Unfortunately, I can't come up with any way to somehow benchmark all of
this. There's no benchmark for "fluidity" and "responsiveness".
Running the Doom 3 benchmark, or any other benchmark, doesn't say
anything about responsiveness, it only measures how many frames were
calculated in a specific period of time. How "stable" (with no stalls)
those frames were making it to the screen is not measurable.

If BFS would imply small drops in pure performance counted in
instructions per seconds, that would be a totally acceptable regression
for desktop/multimedia/gaming PCs. Not for server machines, of course.
However, on my machine, BFS is faster in classic workloads. When I
run "make -j2" with BFS and the standard scheduler, BFS always finishes
a bit faster. Not by much, but still. One thing I'm noticing here is
that BFS produces 100% CPU load on each core with "make -j2" while the
normal scheduler stays at about 90-95% with -j2 or higher in at least
one of the cores. There seems to be under-utilization of CPU time.

Also, by searching around the net but also through discussions on
various mailing lists, there seems to be a trend: the problems for some
reason seem to occur more often with Intel CPUs (Core 2 chips and lower;
I can't say anything about Core I7) while people on AMD CPUs mostly not
being affected by most or even all of the above. (And due to this flame
wars often break out, with one party accusing the other of imagining
things). Can the integrated memory controller on AMD chips have
something to do with this? Do AMD chips generally offer better
"multithrading" behavior? Unfortunately, you didn't mention on what CPU
you ran your tests. If it was AMD, it might be a good idea to run tests
on Pentium and Core 2 CPUs.

For reference, my system is:

CPU: Intel Core 2 Duo E6600 (2.4GHz)
Mainboard: Asus P5E (Intel X38 chipset)
RAM: 6GB (2+2+1+1) dual channel DDR2 800
GPU: RV770 (Radeon HD4870).

Con Kolivas

unread,
Sep 7, 2009, 12:00:16 AM9/7/09
to
2009/9/7 Ingo Molnar <mi...@elte.hu>:
> hi Con,

Sigh..

Well hello there.

>
> I've read your BFS announcement/FAQ with great interest:
>
>    http://ck.kolivas.org/patches/bfs/bfs-faq.txt

> I understand that BFS is still early code and that you are not


> targeting BFS for mainline inclusion - but BFS is an interesting
> and bold new approach, cutting a _lot_ of code out of
> kernel/sched*.c, so it raised my curiosity and interest :-)

Hard to keep a project under wraps and get an audience at the same
time, it is. I do realise it was inevitable LKML would invade my
personal space no matter how much I didn't want it to, but it would be
rude of me to not respond.

> In the announcement and on your webpage you have compared BFS to
> the mainline scheduler in various workloads - showing various
> improvements over it.

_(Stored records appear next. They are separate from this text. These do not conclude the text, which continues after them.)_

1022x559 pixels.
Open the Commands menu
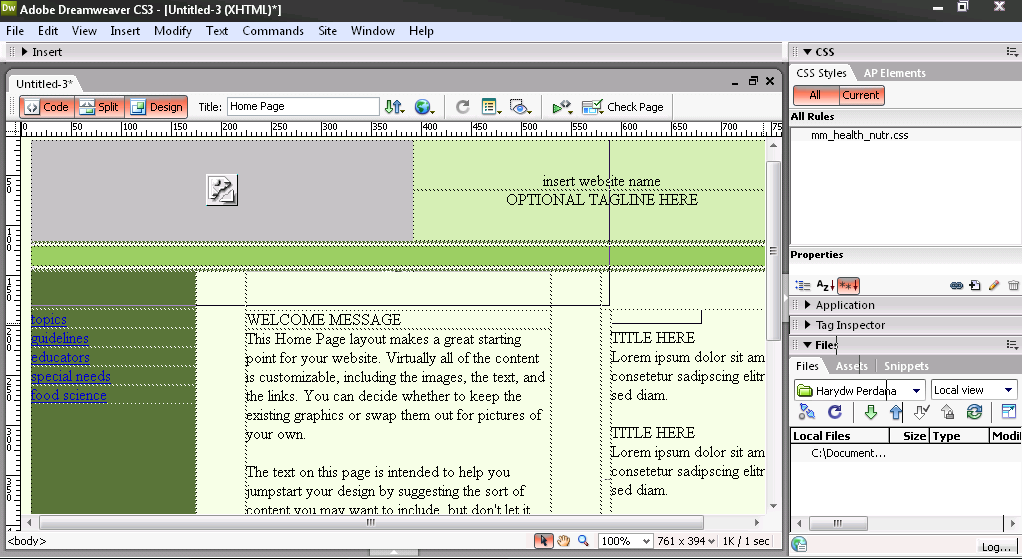click(273, 31)
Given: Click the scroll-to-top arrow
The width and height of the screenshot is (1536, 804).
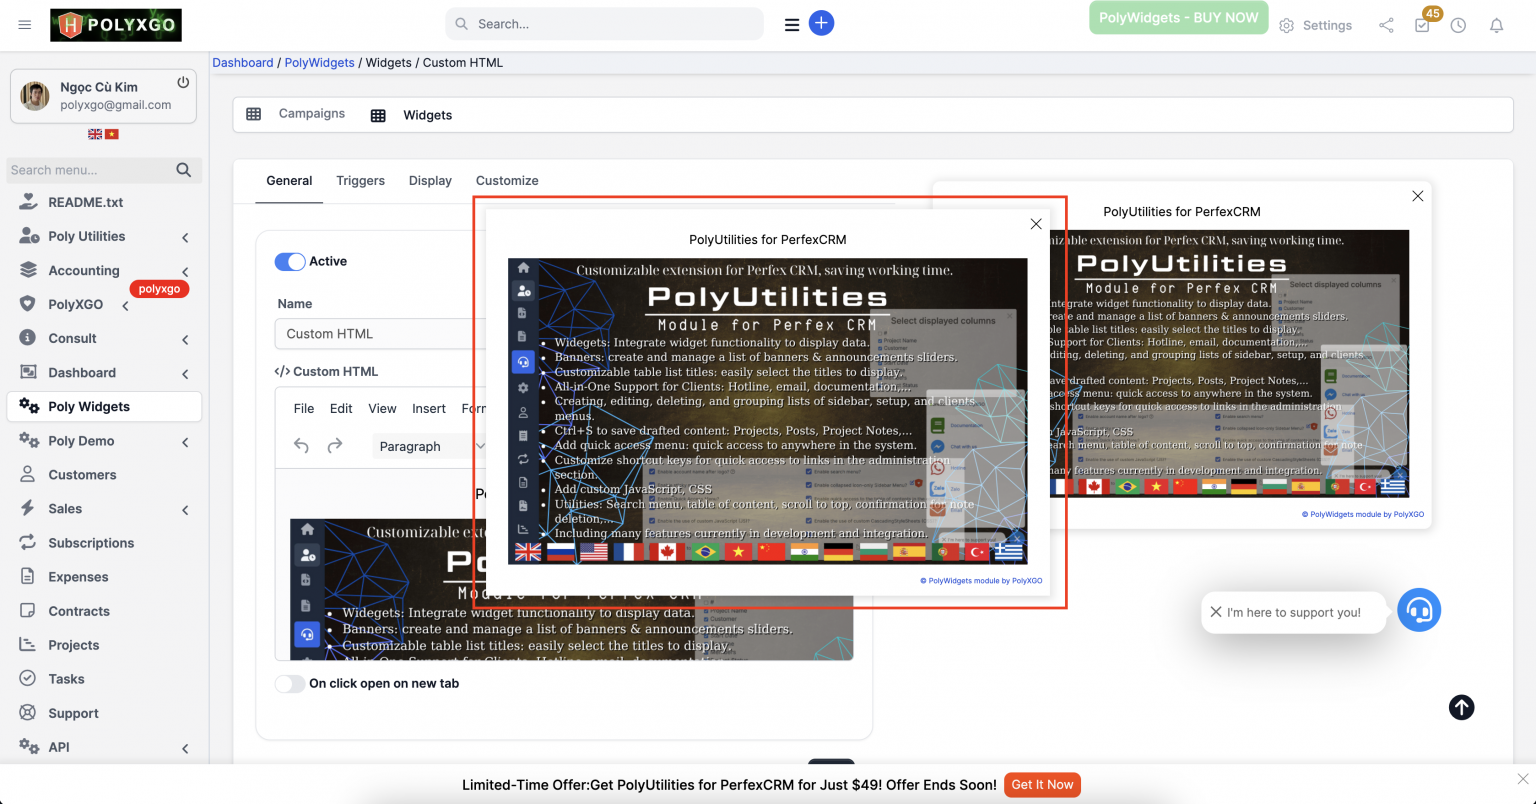Looking at the screenshot, I should click(x=1461, y=707).
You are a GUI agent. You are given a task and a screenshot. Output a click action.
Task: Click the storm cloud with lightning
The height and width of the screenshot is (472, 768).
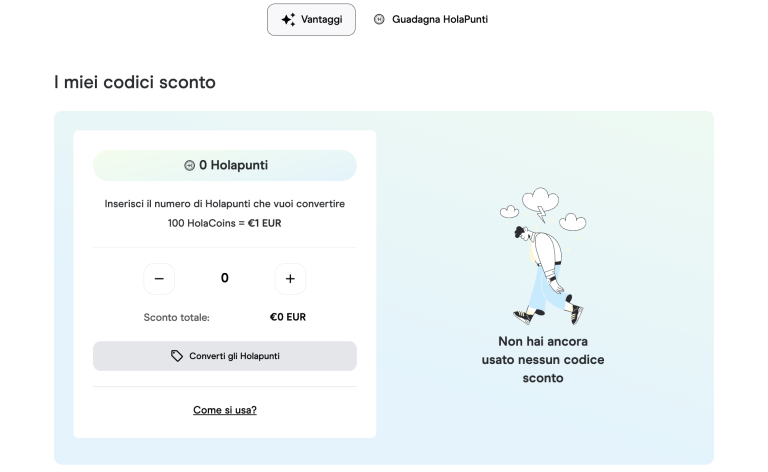[x=540, y=200]
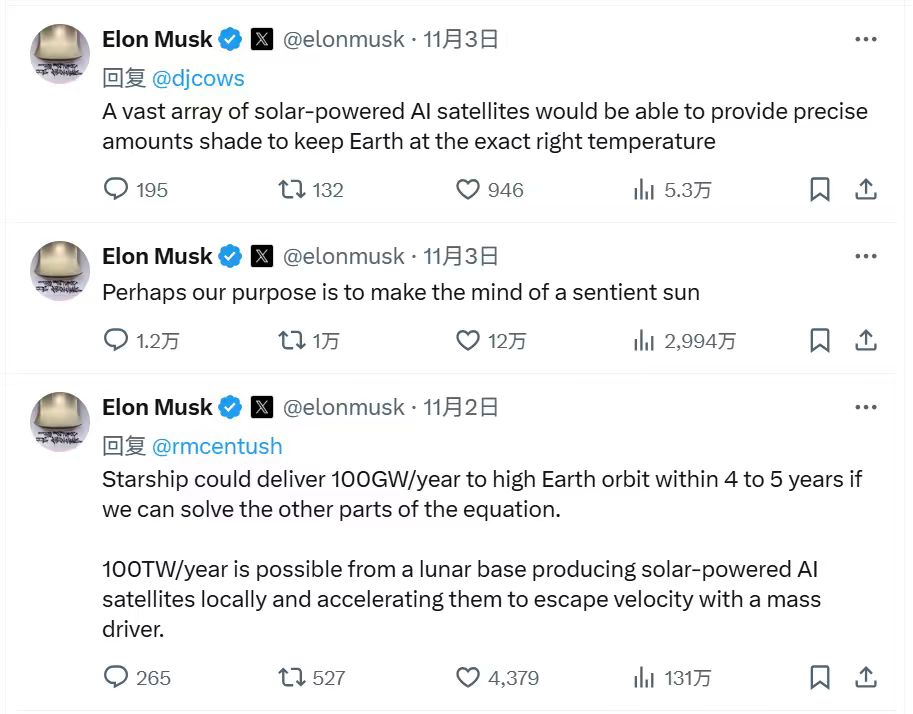Click the X affiliation badge on the second tweet
The height and width of the screenshot is (714, 913).
[x=261, y=256]
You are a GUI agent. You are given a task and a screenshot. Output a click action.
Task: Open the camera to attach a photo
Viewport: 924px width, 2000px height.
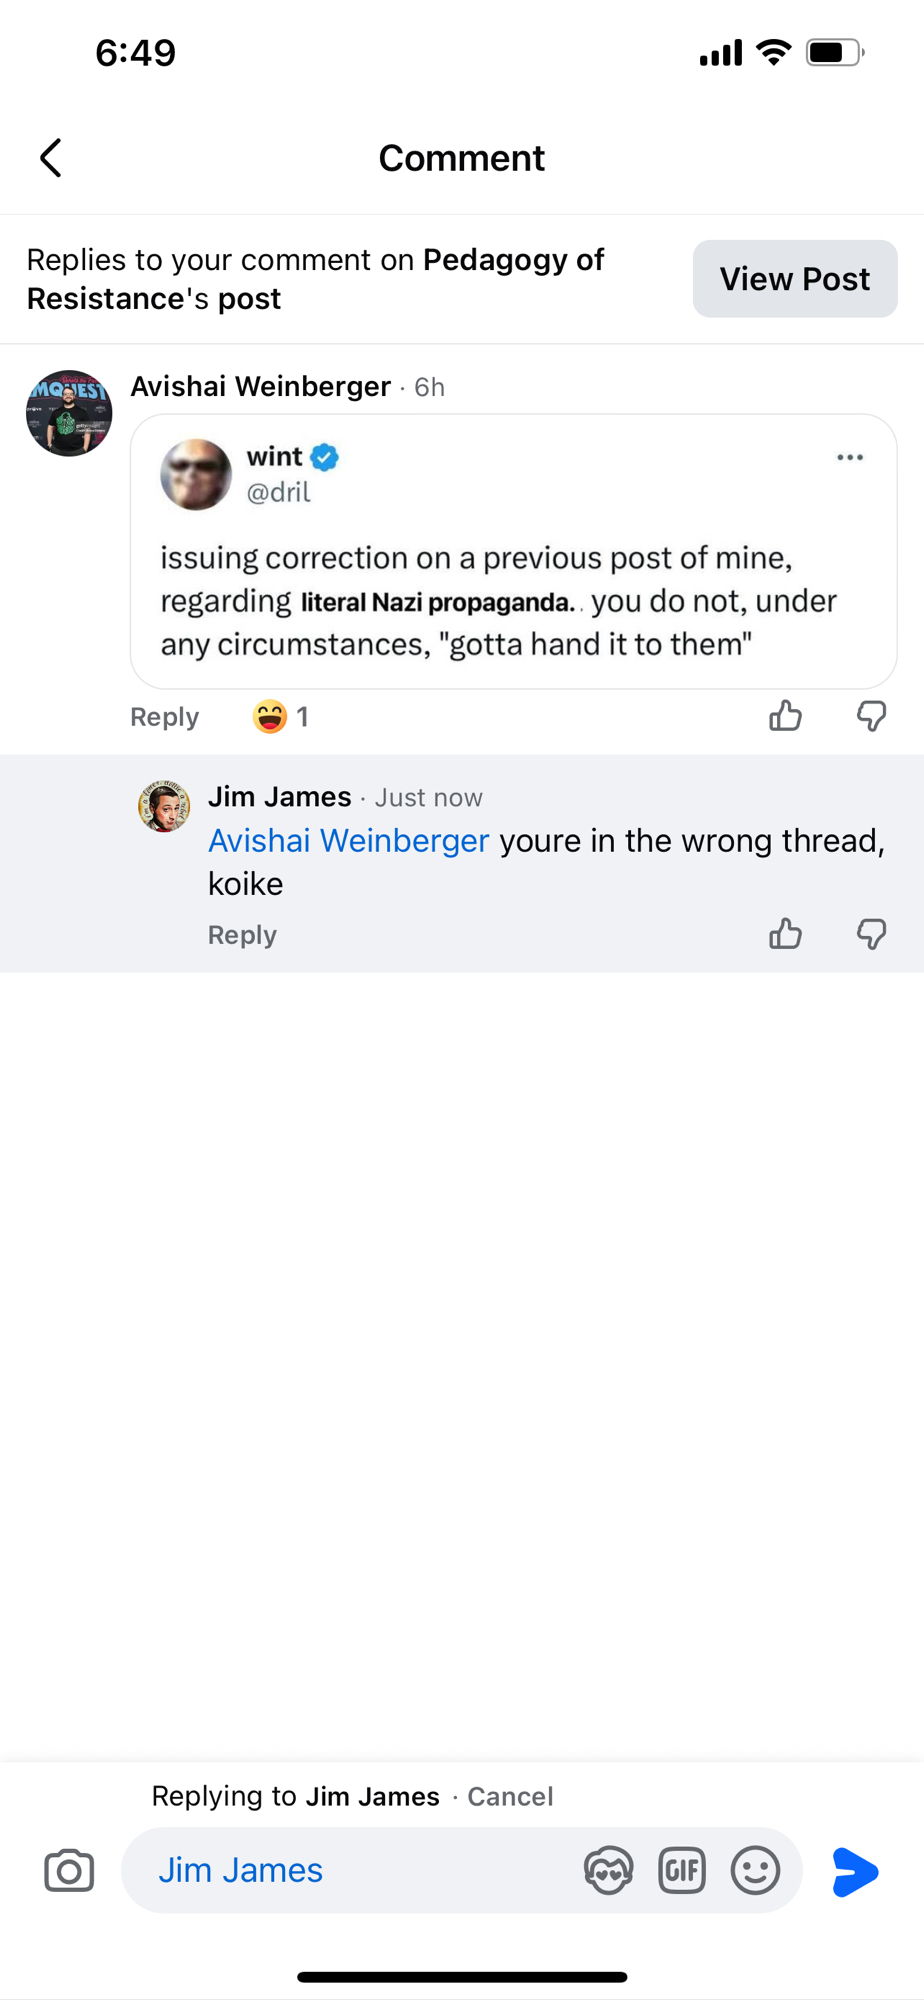[x=69, y=1871]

I have tried and tested BFS and ran a set of
> benchmarks - this mail contains the results and my (quick)
> findings.

/me sees Ingo run off to find the right combination of hardware and
benchmark to prove his point.

[snip lots of bullshit meaningless benchmarks showing how great cfs is
and/or how bad bfs is, along with telling people they should use these
artificial benchmarks to determine how good it is, demonstrating yet
again why benchmarks fail the desktop]

I'm not interested in a long protracted discussion about this since
I'm too busy to live linux the way full time developers do, so I'll
keep it short, and perhaps you'll understand my intent better if the
FAQ wasn't clear enough.


Do you know what a normal desktop PC looks like? No, a more realistic
question based on what you chose to benchmark to prove your point
would be: Do you know what normal people actually do on them?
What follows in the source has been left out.